Tension within the pelvis or diaphragm area can increase resistance to the return of venous blood to the heart from the lower half of the body. This can cause or aggravate varicose veins in the legs, and haemorrhoids
Preparation for labour and position of the baby
As labour is likely to be more difficult if the baby is not lying correctly, it is worth trying to help them to move into a better position. The baby generally settles in a head downward position and facing backward with his spine curled in the same direction as his mother’s spine. This puts the baby in the most advantageous position for passing through the birth canal during labour.
Self-Help tips to encourage the baby to lie correctly
As the baby grows and takes up more space within the abdomen there is less space for them to move about, and they will find their own preferred position. The mother’s posture has to adapt to accommodate the position of the baby, and if this conflicts with her own postural needs it may cause undue aches and pains. This is the reason that one pregnancy may be much more uncomfortable to carry than another.
An important part of preparation for childbirth is to ensure that the mother’s pelvis is structurally balanced and able to allow the passage of the baby down the birth canal.
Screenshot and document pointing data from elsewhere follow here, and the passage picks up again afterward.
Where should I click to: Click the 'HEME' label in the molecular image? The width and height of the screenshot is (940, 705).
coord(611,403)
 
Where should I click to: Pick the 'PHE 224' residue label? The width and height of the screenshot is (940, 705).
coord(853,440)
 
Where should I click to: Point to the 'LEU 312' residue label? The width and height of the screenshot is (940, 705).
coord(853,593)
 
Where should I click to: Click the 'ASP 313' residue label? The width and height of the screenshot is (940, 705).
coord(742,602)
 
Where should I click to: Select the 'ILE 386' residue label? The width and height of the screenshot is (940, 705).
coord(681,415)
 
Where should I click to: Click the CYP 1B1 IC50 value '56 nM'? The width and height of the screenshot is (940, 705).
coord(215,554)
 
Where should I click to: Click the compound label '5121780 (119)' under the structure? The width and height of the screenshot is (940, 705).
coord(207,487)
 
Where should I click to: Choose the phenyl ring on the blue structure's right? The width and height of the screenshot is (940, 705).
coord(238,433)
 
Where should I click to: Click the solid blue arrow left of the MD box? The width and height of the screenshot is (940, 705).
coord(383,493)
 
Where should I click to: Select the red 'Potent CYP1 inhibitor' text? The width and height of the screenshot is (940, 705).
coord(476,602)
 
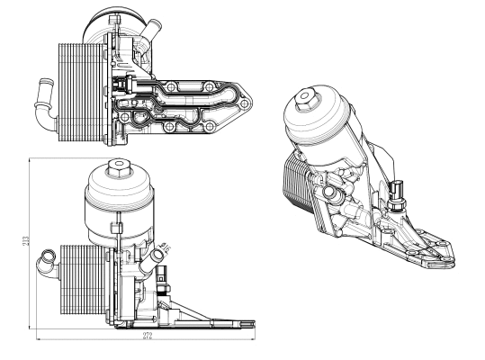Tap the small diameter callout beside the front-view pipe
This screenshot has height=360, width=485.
click(x=164, y=244)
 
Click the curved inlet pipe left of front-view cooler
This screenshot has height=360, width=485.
click(x=47, y=264)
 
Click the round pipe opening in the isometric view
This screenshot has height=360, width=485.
click(x=334, y=194)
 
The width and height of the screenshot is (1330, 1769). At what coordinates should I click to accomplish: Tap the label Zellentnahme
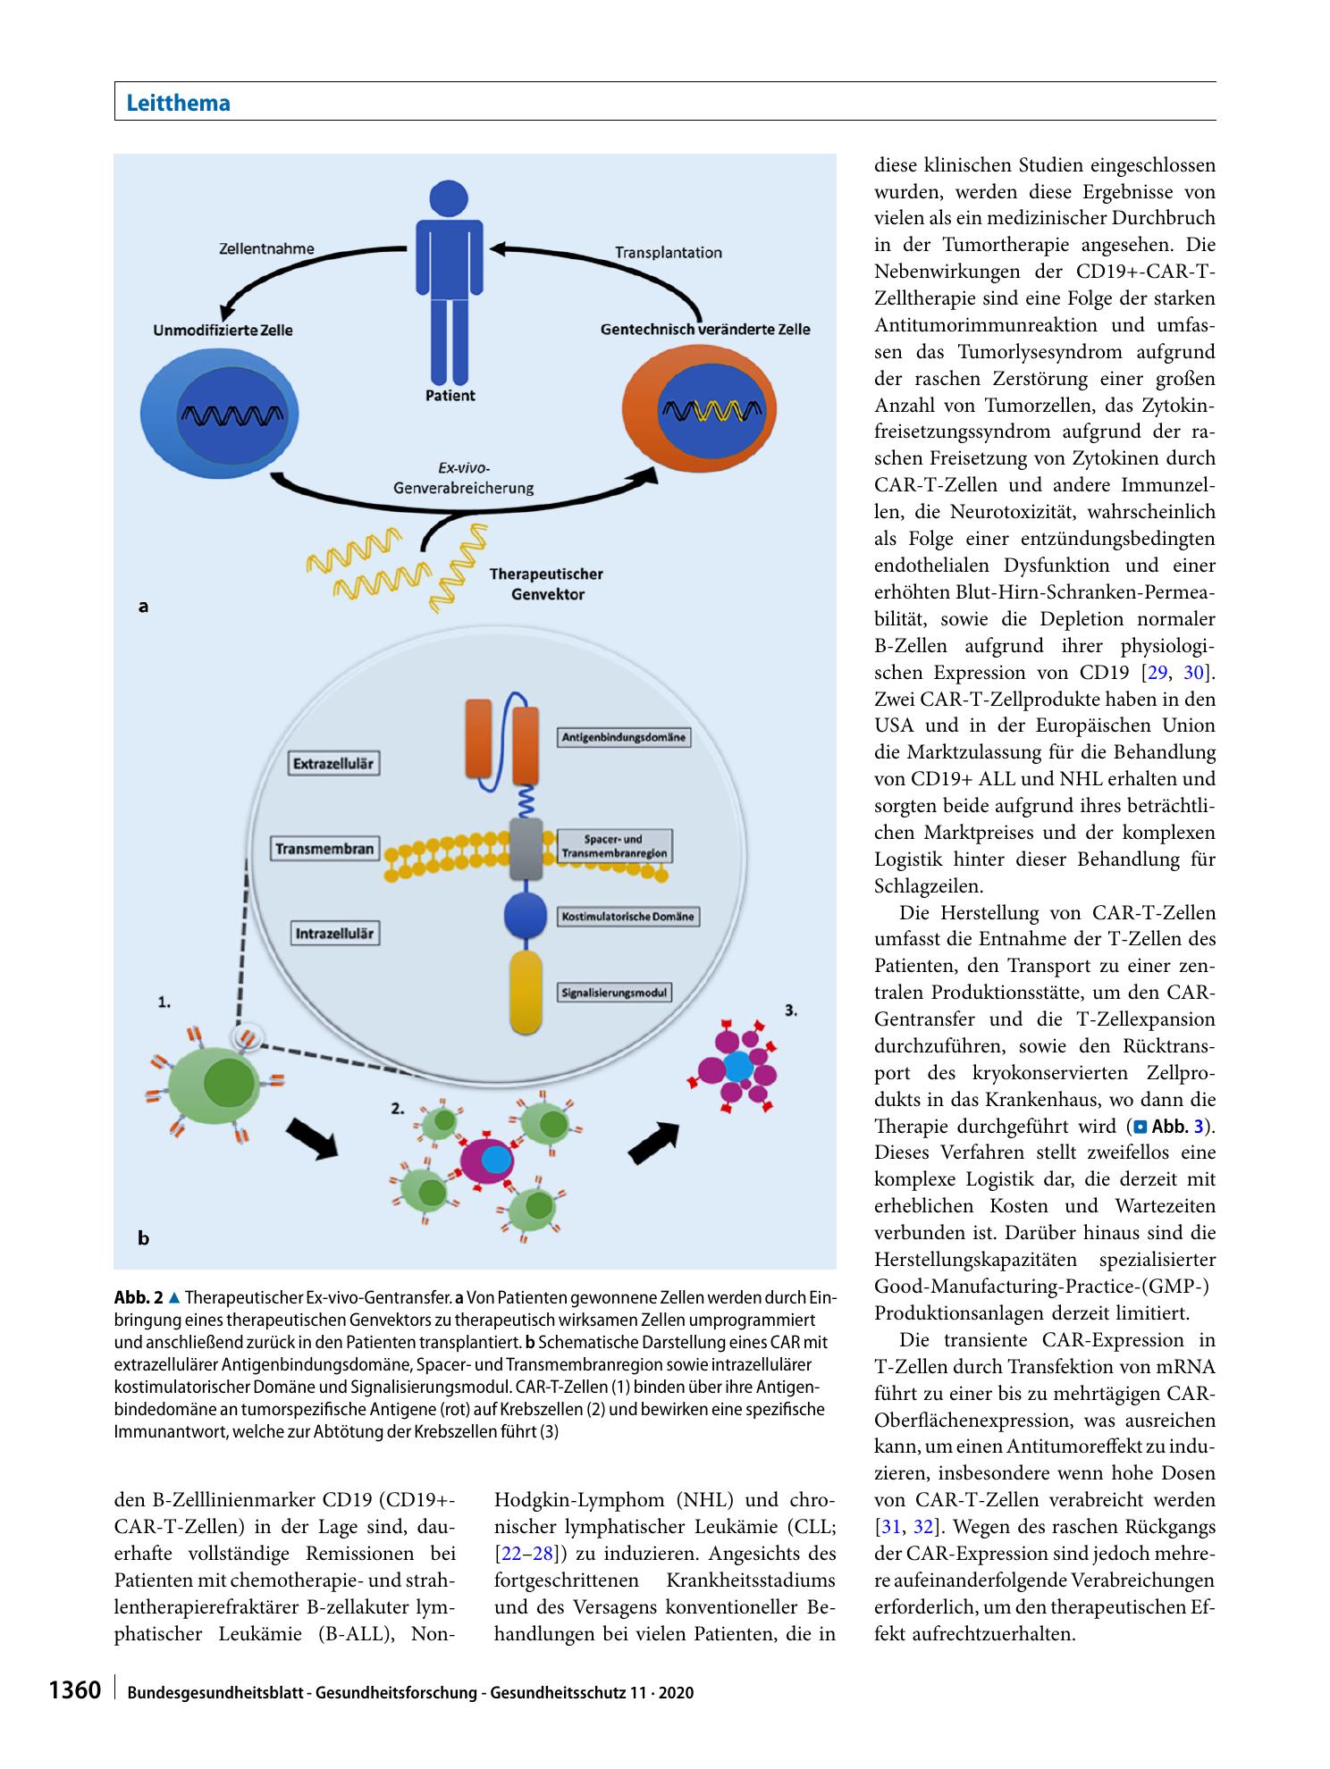[x=266, y=249]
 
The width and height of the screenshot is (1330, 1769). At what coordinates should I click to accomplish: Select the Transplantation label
[x=668, y=253]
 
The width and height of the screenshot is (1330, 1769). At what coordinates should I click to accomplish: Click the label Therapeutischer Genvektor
[x=546, y=583]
Trauma to the pelvic bones, coccyx or sacrum at any time in a mother’s life can leave increased tension in muscles, and strains within the ligaments and bones of the pelvis. This can limit the ability of these bones to separate and move out of the way during labour, and thus limit the size of the pelvic outlet. Osteopathic treatment aims to release old strains within the pelvis, thus giving the best chance of an easy and uncomplicated labour.
Recovering after birth for mother and baby
The mother’s pelvis is vulnerable to lasting strains from the forces involved, particularly after a difficult delivery. Some of these strains can have a profound effect on the nervous system, and contribute to postnatal depression.
After giving birth, the body not only has to recover from the changes it made during pregnancy but also from the effects of delivery. All this whilst doing the very physically and mentally demanding job of caring for the new baby. Caring for a baby can place enormous strain on the back, during such activities as nursing in poor positions, lifting car seats especially in and out of the car, reaching over the cot, or carrying a child on one hip.
Unresolved childbirth stresses in the mother can contribute to ongoing back problems, period problems, stress incontinence, constipation, headache and more.
Osteopathic treatment aims to help the mother to return to normal, physically and emotionally, after birth by releasing strains from both pregnancy and labour. This allows her to relax and enjoy her new baby.
The baby can suffer long-lasting effects from the moulding process during birth, and an osteopathic check up is recommended. See our page on osteopathy for babies and children.
Is Osteopathy safe during Pregnancy?
Osteopaths are highly skilled and undergo a minimum of 4 years training. Gentle osteopathic techniques are perfectly safe at all stages of pregnancy. The cranial osteopathic approach is a particularly gentle way of working with the body’s own natural mechanism for releasing and re-balancing tensions, without force.
Osteopaths will always ensure that patients and their babies and children seek appropriate medical advice and treatment alongside any osteopathic treatment, and will refer patients back to their GP if a problem is not suitable for osteopathic treatment.